What the exercise asks — The answer must consist only of the lines from the line with "This screenshot has width=873, height=847." to the line with "Open the Dashboard icon in favorites", both included, exactly as they stand below.

___

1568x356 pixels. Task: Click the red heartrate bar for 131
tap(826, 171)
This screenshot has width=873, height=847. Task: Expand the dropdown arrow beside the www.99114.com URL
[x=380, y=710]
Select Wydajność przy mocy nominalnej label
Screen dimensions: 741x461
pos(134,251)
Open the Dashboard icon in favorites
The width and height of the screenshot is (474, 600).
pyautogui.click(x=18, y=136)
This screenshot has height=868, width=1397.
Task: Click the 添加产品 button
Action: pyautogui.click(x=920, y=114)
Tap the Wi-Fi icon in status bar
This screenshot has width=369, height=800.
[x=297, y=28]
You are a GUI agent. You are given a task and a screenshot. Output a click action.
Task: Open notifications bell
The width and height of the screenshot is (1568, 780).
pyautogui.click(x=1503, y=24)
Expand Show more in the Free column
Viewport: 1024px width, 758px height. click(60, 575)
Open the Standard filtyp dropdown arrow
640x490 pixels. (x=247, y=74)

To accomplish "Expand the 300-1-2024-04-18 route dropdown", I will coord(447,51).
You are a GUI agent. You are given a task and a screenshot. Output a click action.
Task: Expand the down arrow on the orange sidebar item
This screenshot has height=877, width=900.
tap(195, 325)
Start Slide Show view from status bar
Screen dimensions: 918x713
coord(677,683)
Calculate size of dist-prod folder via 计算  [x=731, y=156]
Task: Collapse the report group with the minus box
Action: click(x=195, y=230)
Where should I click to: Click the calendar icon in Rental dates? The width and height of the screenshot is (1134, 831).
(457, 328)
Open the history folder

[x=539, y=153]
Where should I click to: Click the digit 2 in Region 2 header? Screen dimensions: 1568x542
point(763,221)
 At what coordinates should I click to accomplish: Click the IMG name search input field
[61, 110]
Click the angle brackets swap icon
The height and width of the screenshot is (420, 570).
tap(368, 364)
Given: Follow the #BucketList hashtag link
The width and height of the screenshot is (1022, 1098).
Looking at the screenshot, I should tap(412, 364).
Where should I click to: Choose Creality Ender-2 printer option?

___

Final answer —
This screenshot has width=873, height=847. Task: Expand the dropdown arrow beside the www.99114.com URL
[x=380, y=710]
Select Wydajność przy mocy nominalnej label
Screen dimensions: 741x461
pos(134,251)
Open the Dashboard icon in favorites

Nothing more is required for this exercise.